Sementara itu, Peneliti TSRC Erry Ike Setiawan mengatakan empat faktor yang dapat menjelaskan terjadinya STV pada Pemilu 2024. Pertama, efek kontaminasi dimana kader partai tak sejalan dengan pilihan politik partai dalam kancah Pilpres dan Pileg. Kata dia, setiap calon Legislatif di setiap tingkatan pemilihan selalu mempertimbangkan aspek kontaminasi, jika mengampanyekan pasangan capres dan cawapres yang diusung oleh partai politik atau koalisinya.

“Jika capres dan cawapres tersebut unggul di daerah pemilihannya, maka caleg tersebut cenderung masif mengampanyekannya. Sebaliknya, jika capres dan cawapres tersebut tidak unggul atau kuat, maka caleg tersebut cenderung menghindari efek kontaminasi negatif,” ungkapnya.

Faktor kedua, lanjutnya, aspek komposisi pasangan calon. Dimana pada Pemilu 2019, kekuatan politik hanya terkanalisasi pada dua poros saja, yakni Koalisi Indonesia Maju dan Koalisi Indonesia Adil-Makmur.

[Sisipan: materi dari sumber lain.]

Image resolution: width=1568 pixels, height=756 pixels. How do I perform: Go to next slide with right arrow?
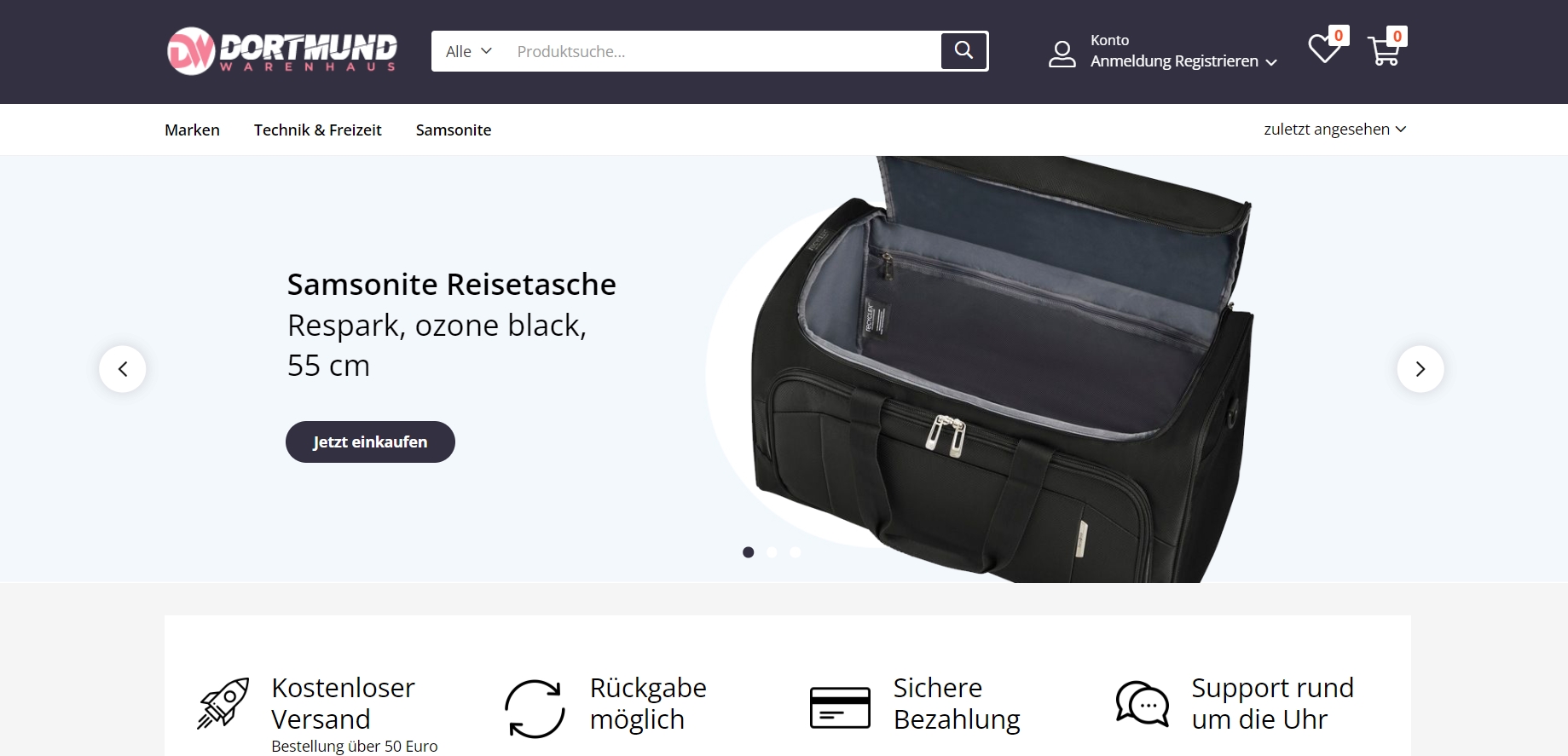point(1420,369)
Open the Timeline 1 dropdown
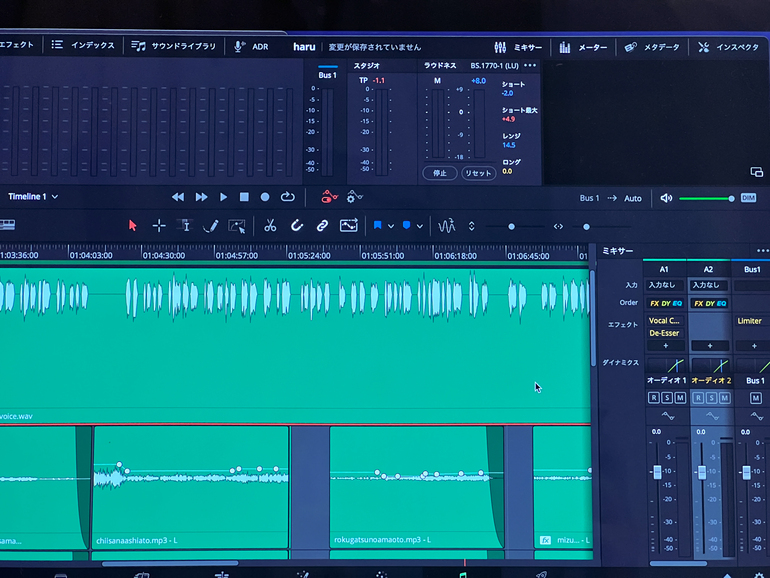This screenshot has height=578, width=770. [x=33, y=197]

Hal itu kemudian membuat pilihan politik pemilih menjadi homogen dan cenderung linier antara pilihan terhadap partai politik dan pilihan terhadap pasangan capres dan Cawapres yang diusung oleh partai politik yang tergabung dalam koalisi tersebut.

“Namun sebaliknya, pada Pemilu 2024 kontestasi justru berlangsung cukup sengit, yang mana terdapat tiga poros politik yang saling bersinggungan satu sama lain, sehingga membuat pilihan politik menjadi dinamis dan cair,” katanya.

Faktor ketiga, kata dia, pengaruh kefiguran dan rendahnya Party ID. Dia menjelaskan menguatnya pengaruh kefiguran yang beriringan dengan rendahnya Party ID, membuat pemilih tidak lagi mengidentifikasi pilihan capres dan cawapres berdasarkan kedekatan dengan partai politik.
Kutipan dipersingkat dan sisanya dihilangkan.